At a time when warfare and terror have gripped their native land, the more than 7,000 Salvadoran refugees crammed here have made their decision: They want to go home. Thousands of their fellow citizens may be seeking to flee the conflict, as more than 1 million--perhaps a fifth of the entire population--have already done in the last 10 years of violence. But those encamped here seek to go back.
The renewed warfare of recent weeks, however, has interrupted their planned return after what has been almost a decade in exile.
The refugees here were scheduled to be repatriated in November, a prospect that prompted them to disassemble their extensive infrastructure--including wood-frame homes, warehouses, schools, kitchens and several dozen workshops producing everything from clothing to shoes to cooking ware to hammocks.
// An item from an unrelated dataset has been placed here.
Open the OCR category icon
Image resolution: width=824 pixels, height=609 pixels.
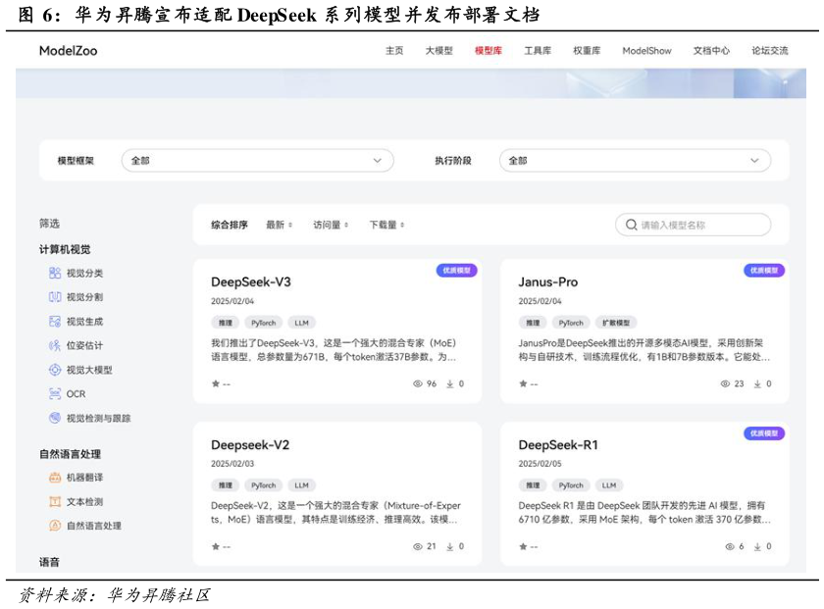pos(57,393)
They had planned to take it all back with them to rural El Salvador, where they have Utopian plans to create a "new society" complete with communal factories and fields, along with hexagonal-shaped model villages boasting free clinics, day-care centers and schools.
But it was not to be. A delicate agreement worked out between the governments of El Salvador and Honduras and the Office of the U.N. High Commissioner for Refugees--which runs this and other refugee camps--fell apart after the guerrilla offensive broke out in El Salvador more than a month ago.
Authorities in San Salvador, expressing suspicions about links between the camps and the guerrillas, suspended a long-planned repatriation, leaving the refugees in a predicament they describe as critical.